● Exercise input
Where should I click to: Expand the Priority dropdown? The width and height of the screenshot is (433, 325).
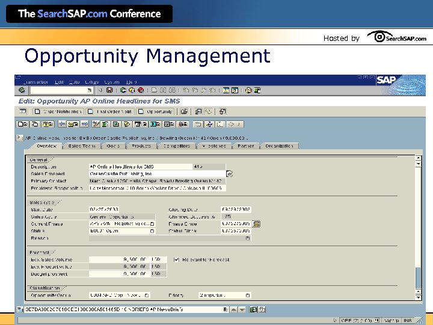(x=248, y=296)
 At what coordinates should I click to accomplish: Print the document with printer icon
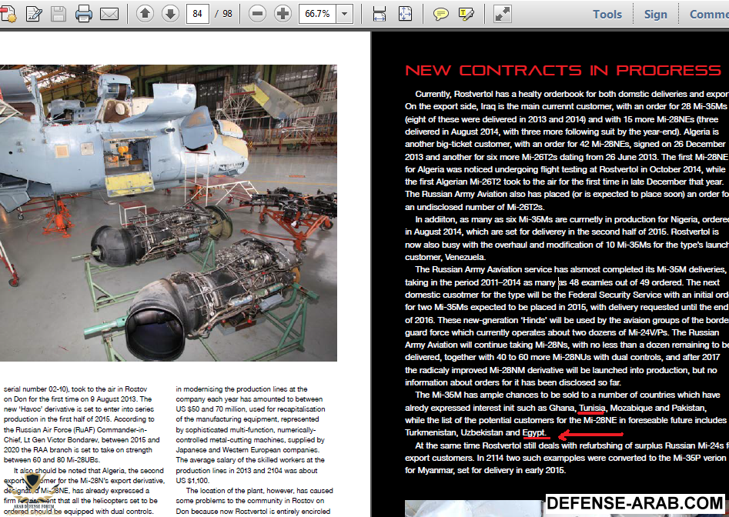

---

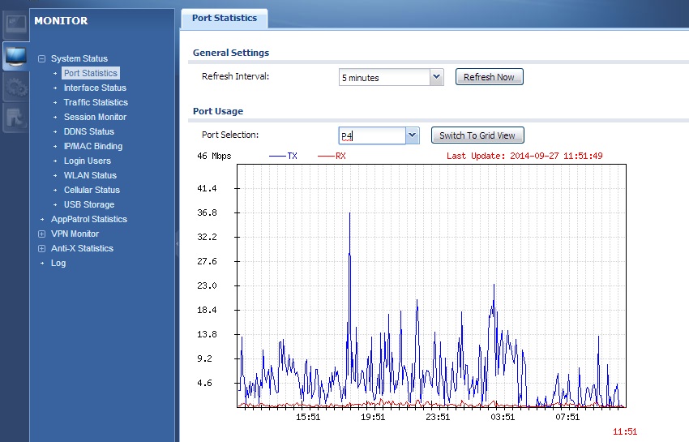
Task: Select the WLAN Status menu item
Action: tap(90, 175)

● Problem details
For this exercise, set down the lines in the entries above from the one with "Where should I" through the one with "At what coordinates" exactly as written, without any pictures.

● Problem solution
Where should I click to: Expand the Priority dropdown? The width and height of the screenshot is (433, 325).
(x=248, y=296)
 At what coordinates should I click to accomplish: Print the document with printer icon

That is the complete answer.